One of the is Disney. Mickey Mouse and his friends and story telling. God blessed me in such a way that Chip and I were able to take Carr to Disney. I was able to give this to my son as a result of my hard work and incredible and generous employers. Without them, we would not have been able to experience this, at least for a very long time. Carr might not remember but I have the photos to show him and I have the immense feeling of overwhelming gratitude each time I recall this trip. Needless to say that I cried everyday at the thought of a childhood dream come true. The incredible part of this is that by 8 months, you knew who Mickey Mouse was. I made sure of that. It was our weekend ritual, to watch MM clubhouse together at 10 am ever since you were 4 months. Today, your almost 2 and you still watch the show with mommy. Yes, there are times where I stop and think if watching this so young might be detrimental but hey, I consider myself to be well rounded and I watched it. It was very different, it was live action and no cartoons, you know actors like Annette Funicello, Avalon and the gang. Then I grew up with the disco musketeers 1970s, with their primary colored pantsuits, ha ha. Such great memories.
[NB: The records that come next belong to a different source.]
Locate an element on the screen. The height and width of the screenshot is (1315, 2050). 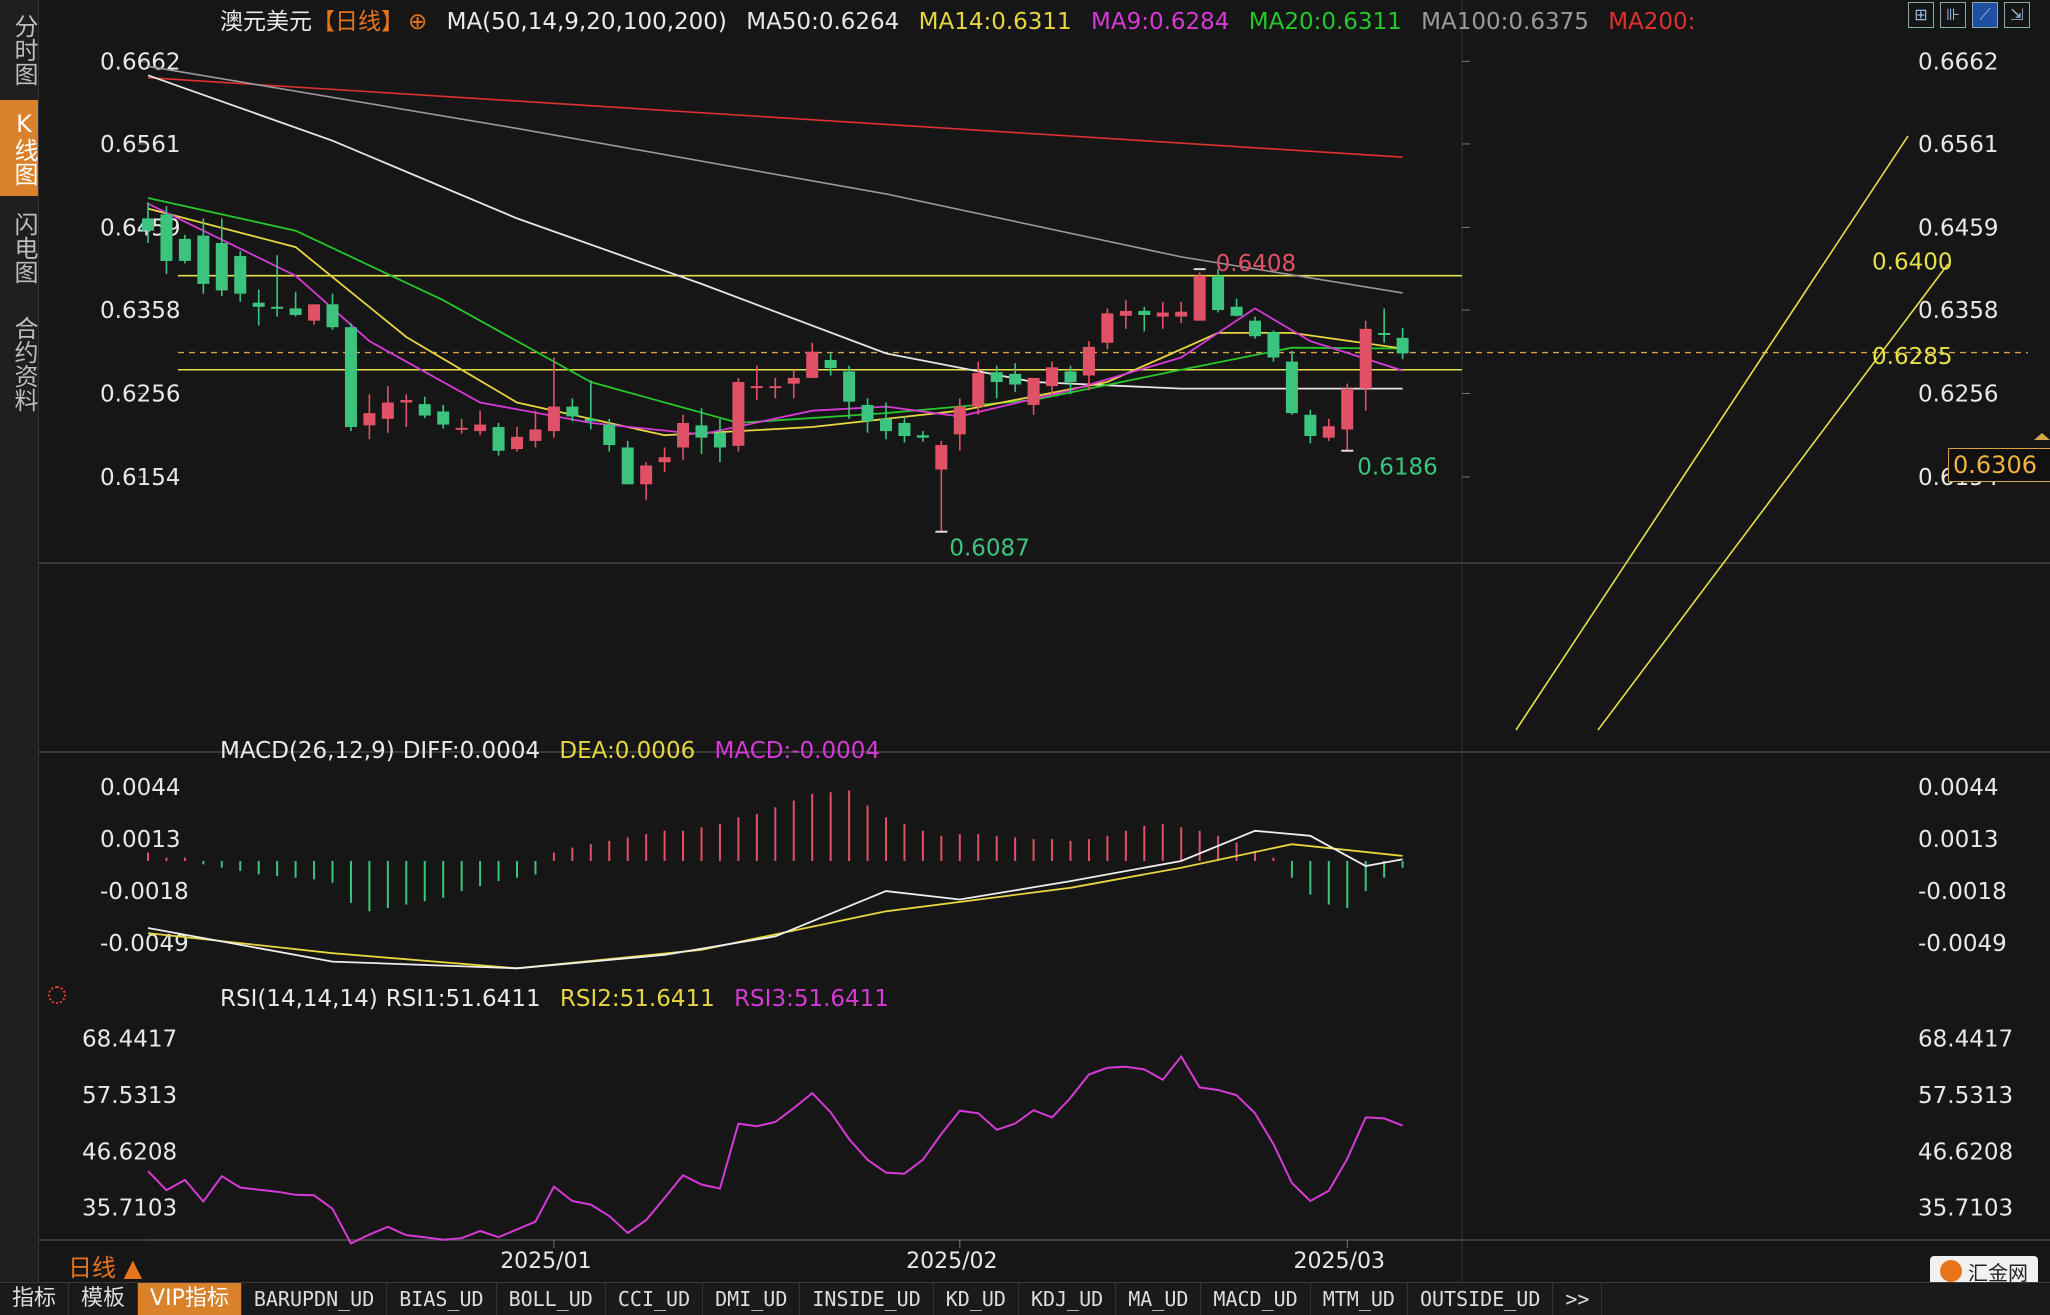
indicator-tab: MACD_UD is located at coordinates (1256, 1299).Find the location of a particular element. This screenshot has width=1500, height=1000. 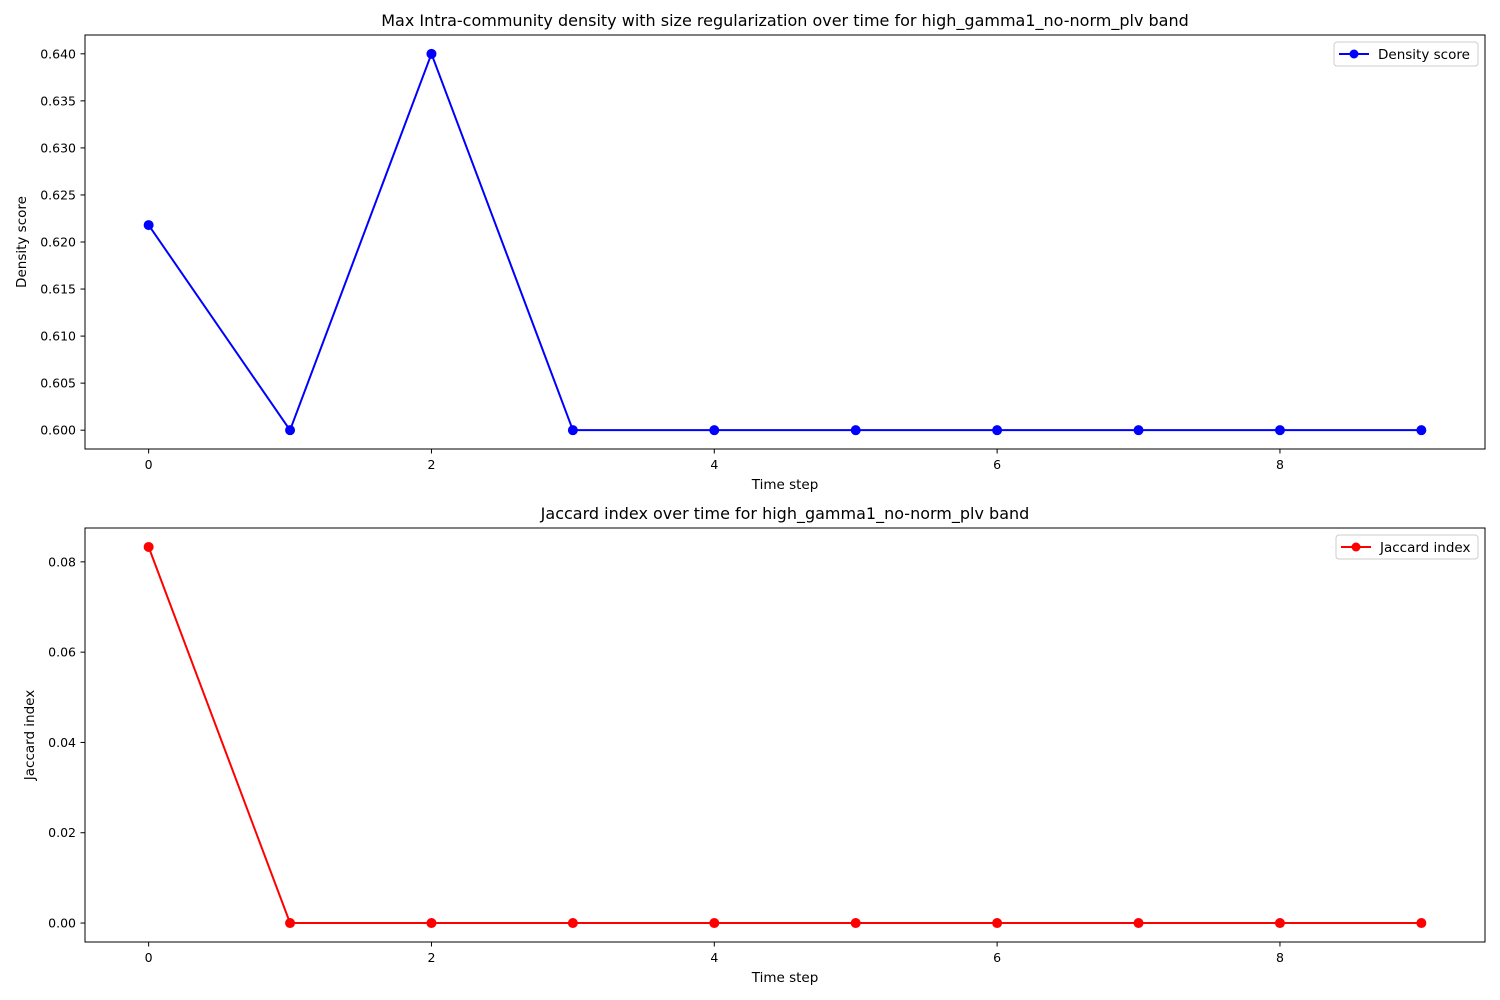

jaccard-y-tick-label: 0.02 is located at coordinates (62, 832).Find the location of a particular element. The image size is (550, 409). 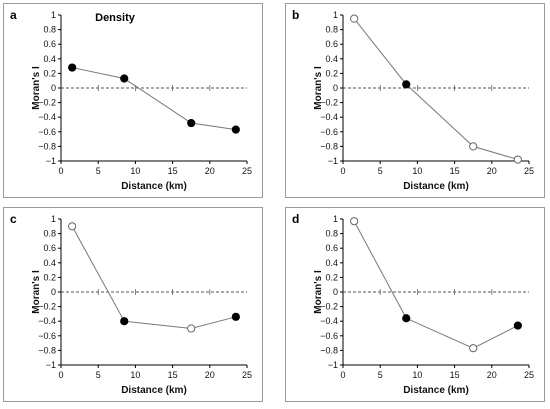

panel-label: d is located at coordinates (296, 219).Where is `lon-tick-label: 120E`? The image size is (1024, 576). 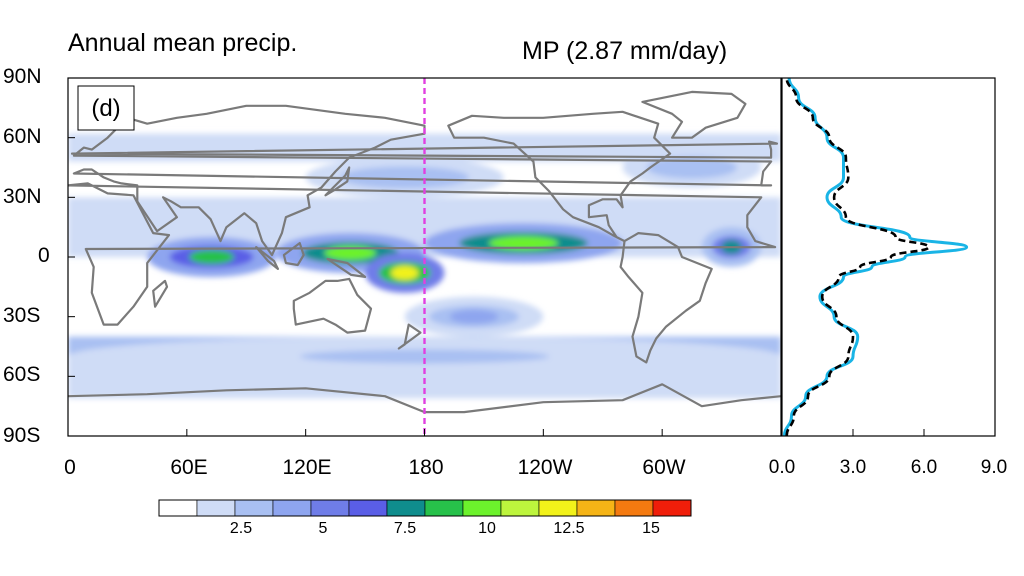 lon-tick-label: 120E is located at coordinates (307, 468).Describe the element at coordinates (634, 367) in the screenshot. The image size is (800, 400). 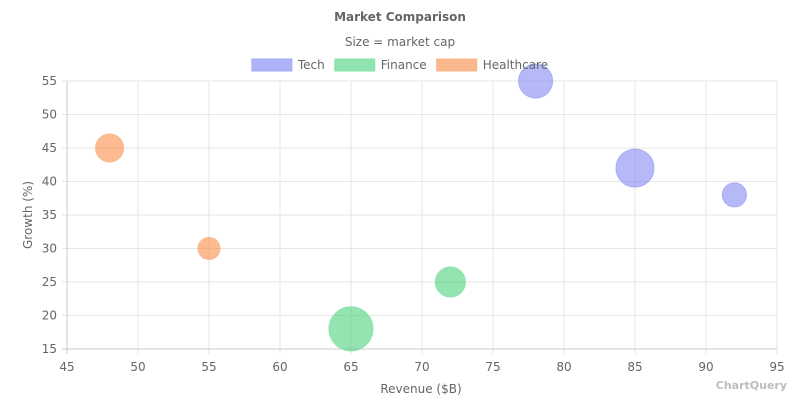
I see `x-tick-label: 85` at that location.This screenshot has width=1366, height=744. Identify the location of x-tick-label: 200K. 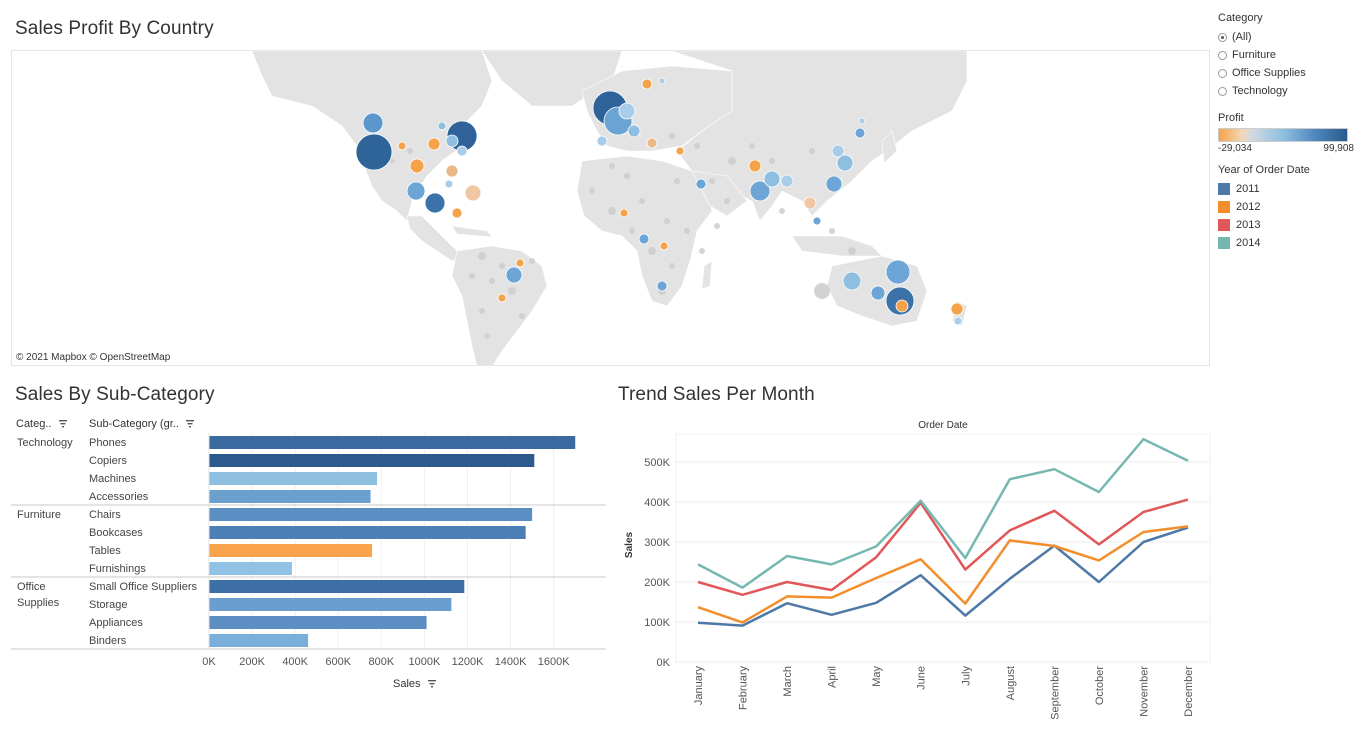
(252, 662).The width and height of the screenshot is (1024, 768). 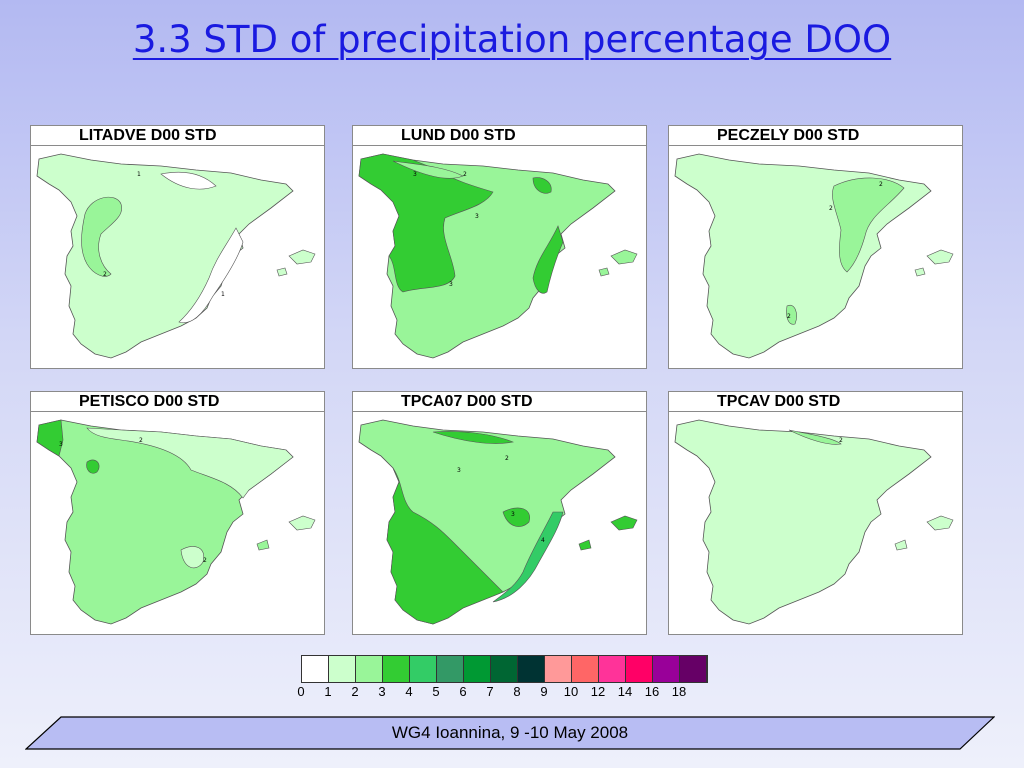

Carr was so happy to be with Mickey!







He loved the parade at Magic Kingdom!


The second,is Sesame Street. It is Sesame's Street 40th anniversary, yeah about my age. Talk about learning, I was raised by two great and extraordinary women, both knew English as a second language. Which made this show essential for them to teach me. They my mom and grandma learned as well. Sesame street was my preschool teacher. Sesame street taught me about different people, I was not exposed to, other colors, handicapped, different languages...it exposed me to things and people that I had no way of knowing...not at that age. It made them common, normal. I wish every child would have this opportunity, maybe, just maybe the world would be a better place with no discrimination.

And guess what, my son loves it! He loves Elmo and I loved Cookie Monster but hey same family. It is so cool to see how my son went from just watching this show to becoming an engaged participant. He will point, try to sing and dance and laugh. I wonder if my mother gazed upon me, as I do with Carr, in utter humility at the blessing God gave me. I am thankful that I can sing along with Ernie about his rubber ducky and it all has remained the same, just things to share.



In a world that is filled with new things, Disney and Sesame Street bring solace to my old soul and grant me the possibility of having something in common with my boy. Unfortunately, I know this is the last, he will sooner rather than later come to me with Japanese characters and playing cards, and boyish toys that I will learn and enjoy with him. But we will always have in common our two first childhood friends forever.